Here are three tips to prepare your site for multivariate testing, which represent the fundamentals of making content “testable”:
1) Use cascading style sheets (CSS)
CSS is a popular choice for web design consistency and standardization, and that's great news for multivariate testing. Among other things, CSS centralizes site-wide styles such as text and headline specifications (font, style, color, size), page layout, and positioning of elements – this makes it much easier to test multiple versions of site elements.
2) Employ text-oriented navigation
In the past, web designers often relied on images or Flash for navigation text elements. Unfortunately, using images or Flash for navigation has the side effect of making it difficult to test alternate text labels — for example, to test "My Preferences" vs. "My Profile" vs. "My Settings." Over the last few years, however, browsers have become much better at supporting most CSS standards, so there's little reason anymore to rely on images or Flash for navigation. Text links are much easier to modify and control, and thus are much easier to test and optimize.
3) Apply fluid design
Another important tip to keep in mind when creating or overhauling a site's design is to use fluid design wherever possible. Fluid design is a general approach where a site's elements can be added, removed, or rearranged without interrupting or breaking the presentation of the surrounding content -- and makes multivariate testing much easier because you can determine which layout is most effective.
Common Errors to Avoid
Once you’ve identified your website goals, KPIs to measure, the elements to test, and you have a test plan in place, you’re ready to actually launch a test. But take note of these five common mistakes:
1) Improper factoring: This means poor (or no) isolation of individual changes, for example, changing a headline’s text, font color, and size, all at the same time. For example, these should be 8 versions, not 2:
Improper factoring is problematic because it makes it difficult (or impossible) to isolate the impact of each individual change – was it the font color, size, or copy that cause the visitor to behave differently?
2) Running a multivariate test too short/long – This means stopping a test early because you think you have a winner or letting a test run too long because you don’t yet have a clear winner.

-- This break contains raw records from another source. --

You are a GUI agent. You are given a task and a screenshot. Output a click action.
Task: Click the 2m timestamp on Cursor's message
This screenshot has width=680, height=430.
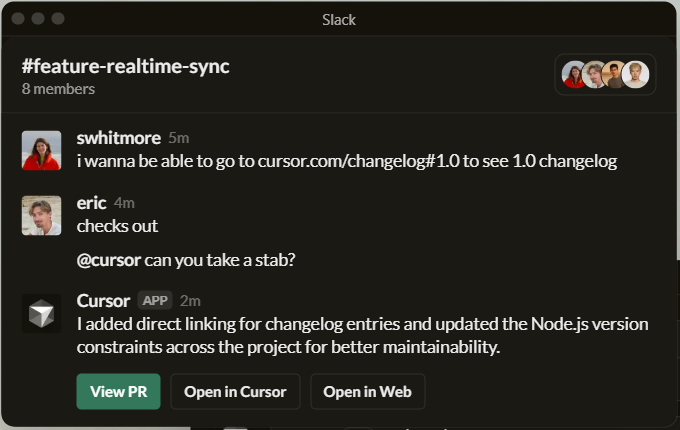[x=191, y=300]
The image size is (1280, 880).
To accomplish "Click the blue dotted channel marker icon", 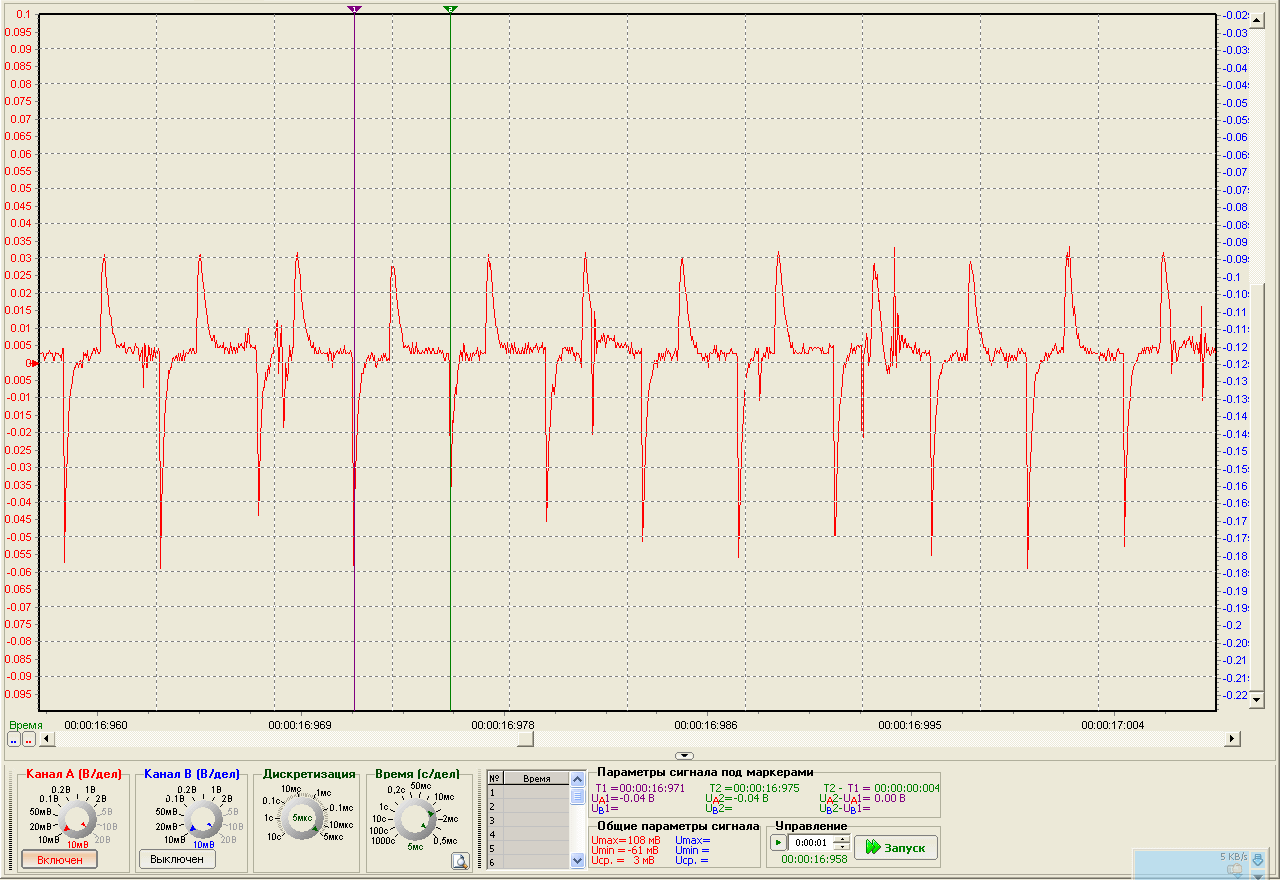I will tap(14, 740).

Unfortunately, running a test too short increases the risks of false positives and false negatives while running a test too long wastes time waiting for marginal results and consumes sample that could be applied toward another test.
3) Tracking or analyzing wrong KPIs – This means measuring key performance indicators that are too far upstream (in the funnel) from the ultimate goal or measure only one KPI when there are several that matter. There is always the risk that the measured KPI improves at the risk of another (untracked) KPI or that the KPI being measured is actually a bad predictor of the ultimate goal.
4) Not targeting or segmenting – When you optimize your site for everyone, you’re optimizing for no one. You should target tests to include good visitors and exclude bad visitors and segment results. That’s because not all visitors are the same; they’re in different stages of the buying cycle and some are in the wrong place altogether!
5) Not taking action on results -- When you don’t make the winning changes to your site, or not taking what you’ve learned to run another test (that iterative “test-learn-repeat” process), you’ll gain no real momentum, and likely suffer from underwhelming ROI on your testing program.